| Exercise prompt |
Starting at the line that contains "in the response", quote each line exactly through the last line of the entries, both included.
╔══
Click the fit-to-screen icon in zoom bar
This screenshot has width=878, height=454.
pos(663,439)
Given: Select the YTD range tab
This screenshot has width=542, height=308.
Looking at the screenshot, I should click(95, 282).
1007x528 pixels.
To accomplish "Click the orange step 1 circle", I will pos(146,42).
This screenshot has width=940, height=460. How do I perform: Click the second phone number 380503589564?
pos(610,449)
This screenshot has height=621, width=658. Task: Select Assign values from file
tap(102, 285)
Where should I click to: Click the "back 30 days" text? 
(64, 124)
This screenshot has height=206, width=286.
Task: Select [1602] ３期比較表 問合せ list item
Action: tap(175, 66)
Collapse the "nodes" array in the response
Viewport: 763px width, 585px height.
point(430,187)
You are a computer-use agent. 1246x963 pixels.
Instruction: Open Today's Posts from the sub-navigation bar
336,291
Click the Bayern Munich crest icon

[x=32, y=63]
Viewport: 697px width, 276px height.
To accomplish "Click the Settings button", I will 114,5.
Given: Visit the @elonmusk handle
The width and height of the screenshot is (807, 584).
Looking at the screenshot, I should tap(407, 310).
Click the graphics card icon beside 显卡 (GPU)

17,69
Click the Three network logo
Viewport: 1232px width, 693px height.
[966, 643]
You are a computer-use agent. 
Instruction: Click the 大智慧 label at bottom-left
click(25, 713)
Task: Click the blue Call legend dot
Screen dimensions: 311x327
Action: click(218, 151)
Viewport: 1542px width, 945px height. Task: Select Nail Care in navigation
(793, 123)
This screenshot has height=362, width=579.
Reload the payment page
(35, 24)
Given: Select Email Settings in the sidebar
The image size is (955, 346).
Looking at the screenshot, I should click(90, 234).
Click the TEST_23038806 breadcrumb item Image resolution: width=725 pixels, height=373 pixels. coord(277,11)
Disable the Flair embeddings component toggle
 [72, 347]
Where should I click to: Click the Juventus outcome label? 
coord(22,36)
╚══
| Output below |
Collapse the "nodes" array in the response
Viewport: 763px width, 585px height.
point(430,187)
You are a computer-use agent. 1246x963 pixels.
Instruction: Open Today's Posts from the sub-navigation bar
336,291
Click the Bayern Munich crest icon

[x=32, y=63]
Viewport: 697px width, 276px height.
To accomplish "Click the Settings button", I will 114,5.
Given: Visit the @elonmusk handle
The width and height of the screenshot is (807, 584).
Looking at the screenshot, I should tap(407, 310).
Click the graphics card icon beside 显卡 (GPU)

17,69
Click the Three network logo
Viewport: 1232px width, 693px height.
[966, 643]
You are a computer-use agent. 
Instruction: Click the 大智慧 label at bottom-left
click(25, 713)
Task: Click the blue Call legend dot
Screen dimensions: 311x327
Action: click(218, 151)
Viewport: 1542px width, 945px height. Task: Select Nail Care in navigation
(793, 123)
This screenshot has height=362, width=579.
Reload the payment page
(35, 24)
Given: Select Email Settings in the sidebar
The image size is (955, 346).
Looking at the screenshot, I should click(90, 234).
Click the TEST_23038806 breadcrumb item Image resolution: width=725 pixels, height=373 pixels. coord(277,11)
Disable the Flair embeddings component toggle
 [72, 347]
Where should I click to: Click the Juventus outcome label? 
coord(22,36)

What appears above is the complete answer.